* **Records from a collection**:
....

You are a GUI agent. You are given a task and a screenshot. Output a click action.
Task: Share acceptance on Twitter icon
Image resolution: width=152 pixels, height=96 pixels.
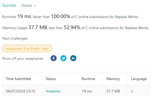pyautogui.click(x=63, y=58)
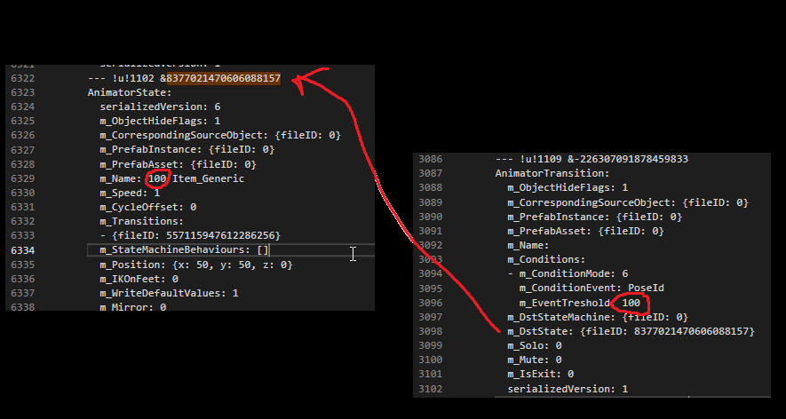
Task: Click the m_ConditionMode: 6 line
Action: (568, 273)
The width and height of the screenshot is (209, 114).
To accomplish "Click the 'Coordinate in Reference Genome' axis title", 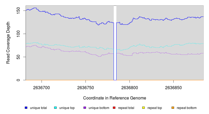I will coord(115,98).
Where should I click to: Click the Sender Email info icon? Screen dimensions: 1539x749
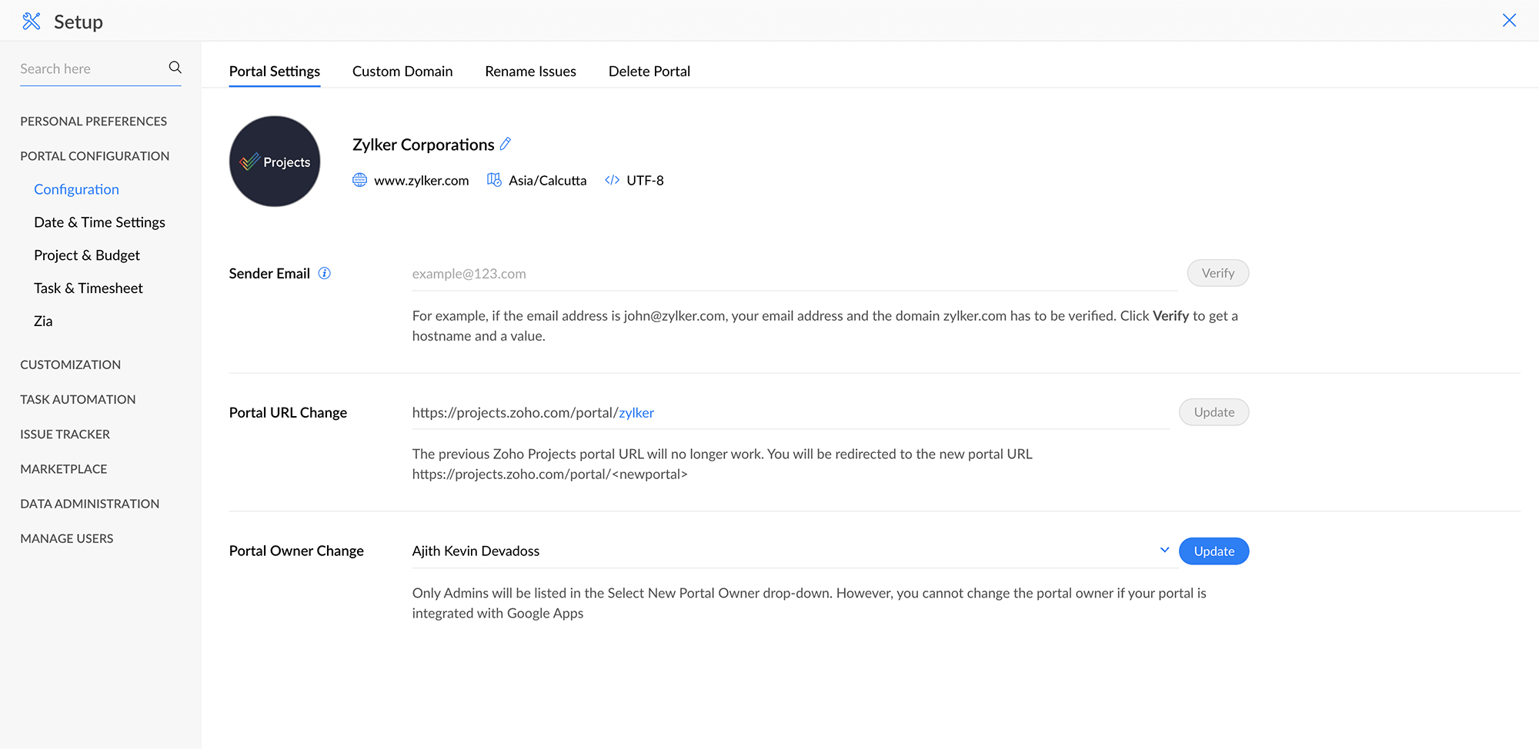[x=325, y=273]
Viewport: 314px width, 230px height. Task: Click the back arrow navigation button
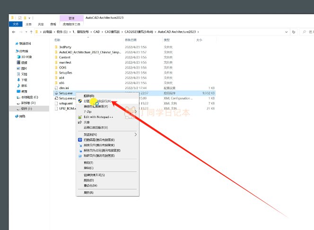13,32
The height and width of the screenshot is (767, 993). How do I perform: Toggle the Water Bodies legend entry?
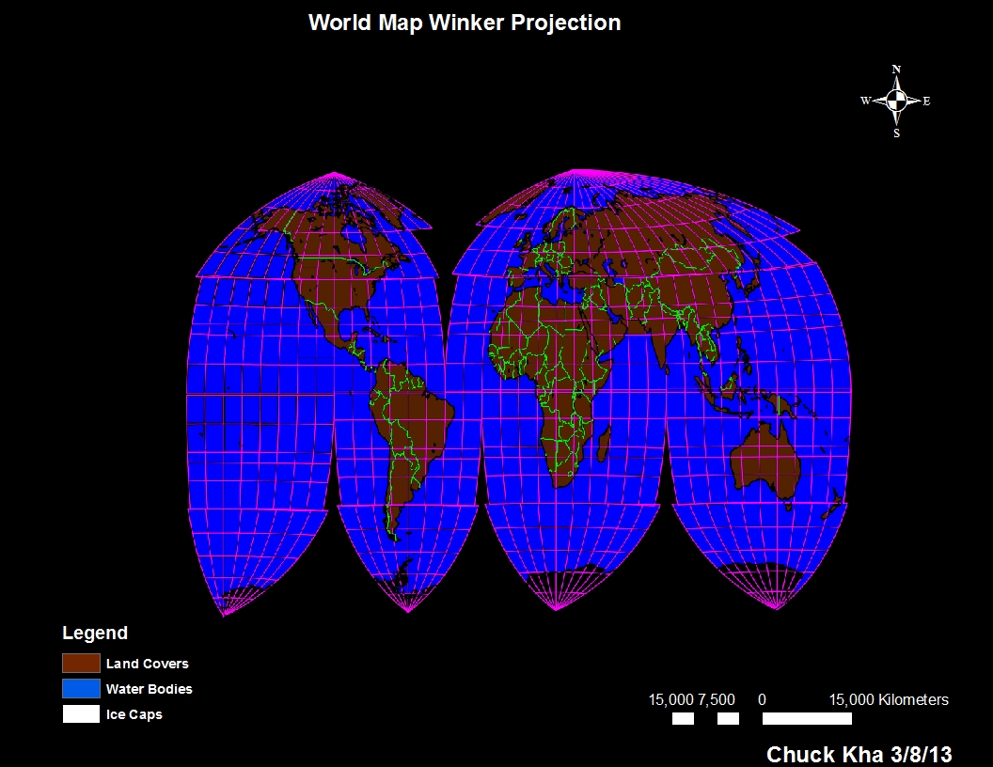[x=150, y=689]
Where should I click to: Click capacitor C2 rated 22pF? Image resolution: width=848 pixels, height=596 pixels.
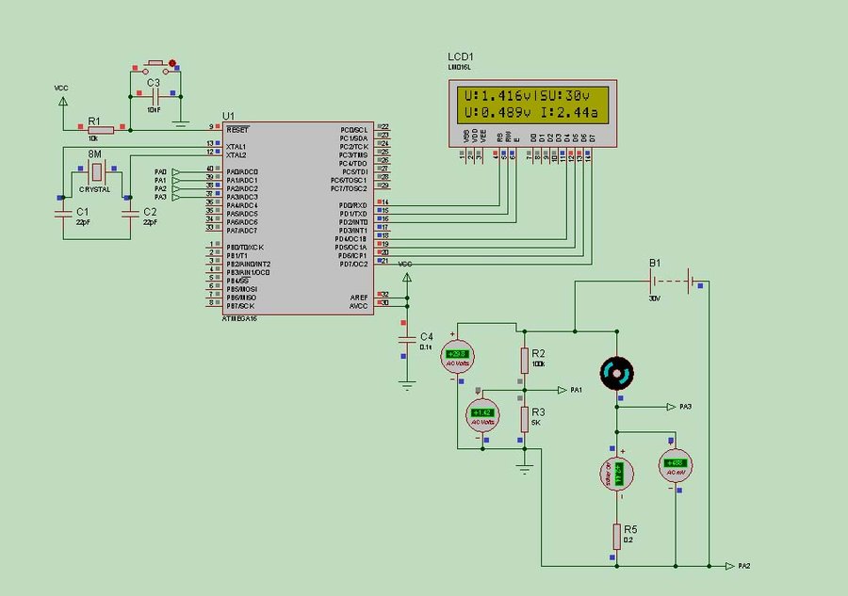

....

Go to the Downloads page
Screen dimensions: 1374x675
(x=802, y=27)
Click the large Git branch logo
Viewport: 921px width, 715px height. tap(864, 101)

....

* **Work to complete**: Would you copy, word for word, only the lines above from the one containing "Where should I click to: Click the" through the one containing "Where should I click to: Click capacitor", both included, and please leave out the pictures?

* **Expected output**:
Where should I click to: Click the Sender Email info icon? Screen dimensions: 1539x749
[x=325, y=273]
Viewport: 314px width, 230px height. Task: Click the back arrow navigation button
13,32
The height and width of the screenshot is (767, 993). How do I perform: Toggle the Water Bodies legend entry?
[x=150, y=689]
Where should I click to: Click capacitor C2 rated 22pF? Image resolution: width=848 pixels, height=596 pixels.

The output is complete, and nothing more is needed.